Some of the best home improvement experiences I’ve had are when the DIY homeowner works with me. They’re folks who are interested in their houses and love projects but the scale of a particular project (finished basement versus backsplash for example) is just a little out of range. No problem. If you have a nice relationship with a contractor and are willing to work, you can get a great experience and save some money all at the same time. You might even make a new friend.
But let’s be clear, just because what contractors do for a living is fun, that doesn’t mean we do it FOR fun. Our mortgage bill comes every month just like yours. And good contractors take their jobs seriously, dare I say as seriously as you take yours?
So if you’re geared up to get into it, understand that building is a dance, one done for profit, and there are steps that need to be followed so you don’t trounce on each others’ toes. Here are a few rules of the road for a happy dance.
Chain of Command. Yes, you hired the contractor, but once you are working on a project, you work for him and must do the work that needs to be done when you agreed to do it. Agree on an hourly wage (you’re not worth as much as you might think) and do what he tells you to—when he tells you to. Agree ahead of time that you can be “fired” if it’s not working out.
Work. DIY is fun on the weekends, but it can be arduous for a week at a professional pace. You’re going to get blisters, cuts, and tired. Man up, he is counting on you. We don’t go in when it rains.
Talking. There is very little time for please and thank you on a jobsite. Rolling joists or carrying shingles requires concentration and strength. Be ready for abruptness.

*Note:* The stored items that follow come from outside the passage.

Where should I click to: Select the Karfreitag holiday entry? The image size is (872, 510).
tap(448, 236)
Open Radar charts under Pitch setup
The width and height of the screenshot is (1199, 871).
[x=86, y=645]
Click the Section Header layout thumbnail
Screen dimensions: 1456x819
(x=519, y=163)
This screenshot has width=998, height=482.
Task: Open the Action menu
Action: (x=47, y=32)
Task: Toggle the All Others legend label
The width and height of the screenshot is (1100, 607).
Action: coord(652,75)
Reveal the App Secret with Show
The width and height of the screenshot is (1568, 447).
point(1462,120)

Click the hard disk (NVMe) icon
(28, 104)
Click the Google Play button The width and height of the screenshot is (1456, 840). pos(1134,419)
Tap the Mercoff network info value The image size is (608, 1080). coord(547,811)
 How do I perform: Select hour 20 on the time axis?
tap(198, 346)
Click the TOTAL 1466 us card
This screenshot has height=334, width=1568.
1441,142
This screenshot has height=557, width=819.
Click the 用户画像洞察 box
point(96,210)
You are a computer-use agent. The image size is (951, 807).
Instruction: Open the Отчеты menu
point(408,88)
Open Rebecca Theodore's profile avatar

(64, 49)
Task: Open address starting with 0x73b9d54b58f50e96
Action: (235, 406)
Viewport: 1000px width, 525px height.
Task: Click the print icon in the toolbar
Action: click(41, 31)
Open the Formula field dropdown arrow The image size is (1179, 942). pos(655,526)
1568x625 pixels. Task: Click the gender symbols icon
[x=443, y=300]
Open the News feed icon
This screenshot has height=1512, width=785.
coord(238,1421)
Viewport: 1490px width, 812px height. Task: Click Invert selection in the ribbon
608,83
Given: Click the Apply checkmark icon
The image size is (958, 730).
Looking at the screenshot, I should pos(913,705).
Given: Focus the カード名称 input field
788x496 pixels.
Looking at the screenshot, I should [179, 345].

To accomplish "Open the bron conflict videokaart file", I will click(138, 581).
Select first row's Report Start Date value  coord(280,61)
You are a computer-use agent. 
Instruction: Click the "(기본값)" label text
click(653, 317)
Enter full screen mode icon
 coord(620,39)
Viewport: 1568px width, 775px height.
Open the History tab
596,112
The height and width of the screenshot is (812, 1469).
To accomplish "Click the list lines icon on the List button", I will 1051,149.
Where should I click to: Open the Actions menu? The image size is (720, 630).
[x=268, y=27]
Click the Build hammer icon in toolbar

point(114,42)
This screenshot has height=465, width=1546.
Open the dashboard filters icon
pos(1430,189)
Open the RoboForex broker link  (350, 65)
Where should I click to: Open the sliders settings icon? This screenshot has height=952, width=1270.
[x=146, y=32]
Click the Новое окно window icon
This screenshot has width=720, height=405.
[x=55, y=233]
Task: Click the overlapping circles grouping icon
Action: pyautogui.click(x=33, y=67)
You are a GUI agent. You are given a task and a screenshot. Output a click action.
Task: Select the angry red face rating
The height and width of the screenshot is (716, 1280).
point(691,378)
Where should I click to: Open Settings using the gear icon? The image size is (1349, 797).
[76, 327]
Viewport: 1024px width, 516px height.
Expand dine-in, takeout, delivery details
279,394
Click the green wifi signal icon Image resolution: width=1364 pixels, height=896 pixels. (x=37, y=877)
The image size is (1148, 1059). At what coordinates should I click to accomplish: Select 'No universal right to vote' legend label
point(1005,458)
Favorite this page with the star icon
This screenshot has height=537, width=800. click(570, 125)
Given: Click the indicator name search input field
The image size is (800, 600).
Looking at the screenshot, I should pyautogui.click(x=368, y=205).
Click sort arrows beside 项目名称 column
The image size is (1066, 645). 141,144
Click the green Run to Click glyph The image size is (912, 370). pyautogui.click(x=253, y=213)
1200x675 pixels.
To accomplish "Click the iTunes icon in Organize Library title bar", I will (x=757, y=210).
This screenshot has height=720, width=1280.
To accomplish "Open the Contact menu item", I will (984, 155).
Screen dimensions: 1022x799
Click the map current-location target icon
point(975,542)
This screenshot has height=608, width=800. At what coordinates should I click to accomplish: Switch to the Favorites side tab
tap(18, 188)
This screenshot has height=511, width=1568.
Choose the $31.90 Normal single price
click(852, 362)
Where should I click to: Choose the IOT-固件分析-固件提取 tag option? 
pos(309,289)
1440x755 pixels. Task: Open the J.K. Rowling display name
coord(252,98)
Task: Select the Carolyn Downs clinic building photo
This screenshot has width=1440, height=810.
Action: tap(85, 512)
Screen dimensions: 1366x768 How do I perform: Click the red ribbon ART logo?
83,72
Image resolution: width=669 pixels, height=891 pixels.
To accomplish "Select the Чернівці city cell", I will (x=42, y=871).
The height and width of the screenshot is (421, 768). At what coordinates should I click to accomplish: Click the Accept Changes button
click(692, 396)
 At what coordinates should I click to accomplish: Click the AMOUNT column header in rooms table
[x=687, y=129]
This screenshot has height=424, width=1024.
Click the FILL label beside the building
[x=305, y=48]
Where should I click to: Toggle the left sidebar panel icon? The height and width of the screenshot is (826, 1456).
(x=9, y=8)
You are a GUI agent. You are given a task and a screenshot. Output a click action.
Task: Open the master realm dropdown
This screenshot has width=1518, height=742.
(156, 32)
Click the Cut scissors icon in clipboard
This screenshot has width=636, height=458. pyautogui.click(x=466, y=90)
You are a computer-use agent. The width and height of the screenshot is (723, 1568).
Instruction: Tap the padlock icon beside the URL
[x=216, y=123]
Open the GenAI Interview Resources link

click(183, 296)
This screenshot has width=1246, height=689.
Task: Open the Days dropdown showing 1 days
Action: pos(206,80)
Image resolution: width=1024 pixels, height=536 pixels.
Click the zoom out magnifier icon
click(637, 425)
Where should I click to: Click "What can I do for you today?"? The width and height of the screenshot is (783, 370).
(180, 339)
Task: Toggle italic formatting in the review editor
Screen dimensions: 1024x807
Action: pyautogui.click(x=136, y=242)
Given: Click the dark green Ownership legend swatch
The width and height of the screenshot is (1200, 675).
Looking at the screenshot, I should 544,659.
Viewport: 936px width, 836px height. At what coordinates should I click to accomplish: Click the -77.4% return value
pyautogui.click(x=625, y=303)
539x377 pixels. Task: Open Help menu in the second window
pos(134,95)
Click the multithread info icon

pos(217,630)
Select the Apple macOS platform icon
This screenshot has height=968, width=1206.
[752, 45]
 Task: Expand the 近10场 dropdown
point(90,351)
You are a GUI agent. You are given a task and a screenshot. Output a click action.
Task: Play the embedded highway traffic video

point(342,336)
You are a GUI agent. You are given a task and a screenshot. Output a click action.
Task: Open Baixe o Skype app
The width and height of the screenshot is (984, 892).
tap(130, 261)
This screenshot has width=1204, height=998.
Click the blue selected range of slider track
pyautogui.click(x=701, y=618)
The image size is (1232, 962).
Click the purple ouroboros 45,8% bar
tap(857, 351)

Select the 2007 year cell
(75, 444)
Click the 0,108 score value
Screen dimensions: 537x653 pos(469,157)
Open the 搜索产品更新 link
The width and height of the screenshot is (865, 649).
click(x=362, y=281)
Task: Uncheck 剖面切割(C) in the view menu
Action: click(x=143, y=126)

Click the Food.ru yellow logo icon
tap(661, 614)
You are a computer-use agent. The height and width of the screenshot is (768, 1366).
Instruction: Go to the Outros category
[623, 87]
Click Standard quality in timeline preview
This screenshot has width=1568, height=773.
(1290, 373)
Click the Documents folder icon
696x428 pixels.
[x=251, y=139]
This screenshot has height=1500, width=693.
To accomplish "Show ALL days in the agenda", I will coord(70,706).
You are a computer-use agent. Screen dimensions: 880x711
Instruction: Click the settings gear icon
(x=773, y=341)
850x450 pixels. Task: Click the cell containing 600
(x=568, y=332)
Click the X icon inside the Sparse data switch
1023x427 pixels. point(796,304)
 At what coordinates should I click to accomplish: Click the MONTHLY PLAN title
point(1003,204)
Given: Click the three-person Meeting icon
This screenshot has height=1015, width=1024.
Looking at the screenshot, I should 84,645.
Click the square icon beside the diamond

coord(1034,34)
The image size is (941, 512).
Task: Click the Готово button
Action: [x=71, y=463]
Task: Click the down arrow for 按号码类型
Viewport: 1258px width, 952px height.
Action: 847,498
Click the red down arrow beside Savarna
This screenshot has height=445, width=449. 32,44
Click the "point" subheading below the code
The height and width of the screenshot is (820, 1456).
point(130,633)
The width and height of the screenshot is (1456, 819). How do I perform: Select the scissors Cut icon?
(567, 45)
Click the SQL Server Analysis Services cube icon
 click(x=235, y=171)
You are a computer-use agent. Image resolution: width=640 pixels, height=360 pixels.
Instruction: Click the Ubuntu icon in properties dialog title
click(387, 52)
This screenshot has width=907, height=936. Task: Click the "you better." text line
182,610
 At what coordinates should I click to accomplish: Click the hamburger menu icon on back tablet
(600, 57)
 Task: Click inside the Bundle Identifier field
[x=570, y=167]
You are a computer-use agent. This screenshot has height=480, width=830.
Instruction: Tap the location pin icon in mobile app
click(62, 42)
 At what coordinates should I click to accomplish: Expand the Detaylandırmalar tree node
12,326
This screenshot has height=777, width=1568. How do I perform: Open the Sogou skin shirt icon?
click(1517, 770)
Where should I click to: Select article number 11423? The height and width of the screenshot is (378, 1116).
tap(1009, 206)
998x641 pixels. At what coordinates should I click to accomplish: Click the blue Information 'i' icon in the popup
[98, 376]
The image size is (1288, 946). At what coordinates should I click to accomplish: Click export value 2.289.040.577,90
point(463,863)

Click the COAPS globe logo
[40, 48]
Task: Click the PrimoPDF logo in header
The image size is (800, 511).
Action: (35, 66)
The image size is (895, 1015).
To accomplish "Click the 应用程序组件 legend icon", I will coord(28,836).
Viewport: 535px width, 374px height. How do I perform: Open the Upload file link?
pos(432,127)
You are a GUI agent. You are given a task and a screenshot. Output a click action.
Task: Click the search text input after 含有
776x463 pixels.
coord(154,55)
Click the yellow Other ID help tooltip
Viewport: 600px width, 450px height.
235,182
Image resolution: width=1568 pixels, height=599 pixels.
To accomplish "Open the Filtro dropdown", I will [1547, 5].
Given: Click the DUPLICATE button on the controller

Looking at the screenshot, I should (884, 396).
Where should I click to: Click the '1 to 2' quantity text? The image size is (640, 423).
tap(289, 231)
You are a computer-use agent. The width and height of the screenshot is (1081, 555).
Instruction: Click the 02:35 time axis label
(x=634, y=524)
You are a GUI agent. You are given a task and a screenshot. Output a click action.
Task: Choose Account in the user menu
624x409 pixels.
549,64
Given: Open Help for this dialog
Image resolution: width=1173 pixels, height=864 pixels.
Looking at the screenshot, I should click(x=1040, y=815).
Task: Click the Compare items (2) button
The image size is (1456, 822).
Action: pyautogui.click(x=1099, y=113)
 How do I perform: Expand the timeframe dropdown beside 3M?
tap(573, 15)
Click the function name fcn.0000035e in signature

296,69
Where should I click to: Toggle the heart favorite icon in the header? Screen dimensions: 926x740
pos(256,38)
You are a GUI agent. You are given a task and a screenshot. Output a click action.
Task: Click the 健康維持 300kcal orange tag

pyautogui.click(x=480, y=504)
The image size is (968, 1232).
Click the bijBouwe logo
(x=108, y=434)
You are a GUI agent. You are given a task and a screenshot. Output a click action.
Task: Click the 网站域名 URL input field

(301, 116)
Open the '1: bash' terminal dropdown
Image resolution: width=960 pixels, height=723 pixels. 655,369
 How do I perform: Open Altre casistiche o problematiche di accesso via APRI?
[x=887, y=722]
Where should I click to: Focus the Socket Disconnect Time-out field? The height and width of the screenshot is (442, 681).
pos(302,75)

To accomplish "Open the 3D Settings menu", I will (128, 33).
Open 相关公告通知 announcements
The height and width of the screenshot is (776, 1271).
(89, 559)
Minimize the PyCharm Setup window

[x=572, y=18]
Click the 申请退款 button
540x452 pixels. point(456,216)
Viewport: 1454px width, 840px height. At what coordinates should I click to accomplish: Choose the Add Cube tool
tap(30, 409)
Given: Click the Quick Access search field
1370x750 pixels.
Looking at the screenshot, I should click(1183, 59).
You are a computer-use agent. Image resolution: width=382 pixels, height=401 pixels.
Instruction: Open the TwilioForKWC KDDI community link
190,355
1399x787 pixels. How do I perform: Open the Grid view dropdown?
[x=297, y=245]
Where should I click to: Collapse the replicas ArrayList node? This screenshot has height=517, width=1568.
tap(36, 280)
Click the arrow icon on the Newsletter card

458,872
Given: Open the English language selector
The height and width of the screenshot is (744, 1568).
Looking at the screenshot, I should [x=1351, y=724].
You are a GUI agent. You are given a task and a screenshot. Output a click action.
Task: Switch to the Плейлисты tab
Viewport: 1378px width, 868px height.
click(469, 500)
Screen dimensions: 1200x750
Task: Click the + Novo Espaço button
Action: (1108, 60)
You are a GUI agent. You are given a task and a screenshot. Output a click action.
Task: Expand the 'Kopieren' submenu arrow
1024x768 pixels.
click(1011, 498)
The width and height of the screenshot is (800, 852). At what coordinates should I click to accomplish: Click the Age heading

Also, ask questions—but not a million of them. Building and talking, while they can happen concurrently, can’t happen constantly. While you are waiting to be told what to do, your contractor is probably (hopefully) thinking. Try to sense what the silence means.
Organize. Do things his way. Even if you think you are the most organized DIYer in the world, it is his system you are in. Put stuff away the way he puts stuff away. When in Rome…
“Mistakes.” Taking a house apart and putting it back together is not an entirely tidy process. Things constantly go wrong and need to be mended. And there are things contractors do that you wouldn’t know are done UNLESS you are working side-by-side with one. Get ready to know where its caulk instead of crown, that the house is out of square, and that compensations have been made to accommodate everything from fatigue to fixing a pre-existing problem. These are not shortcuts, it’s how it’s done.
Also, it’s not just your house: all houses are out of square.
Tweaks and Change Orders. New ideas, solutions, wishes arise all the time on a project—hey I never thought of this till right now but a bench would look great there, for example; or what if we add a new room in that basement remodel? Your contractor will surely throw a few freebies your way, but if you ask for stuff all day long, the changes can usually be made, but not for free.
Remember, just because what a contractor does is fun, doesn’t mean he does it for fun.
Now go grab that shovel, these deck footings aren’t going to dig themselves. Have fun!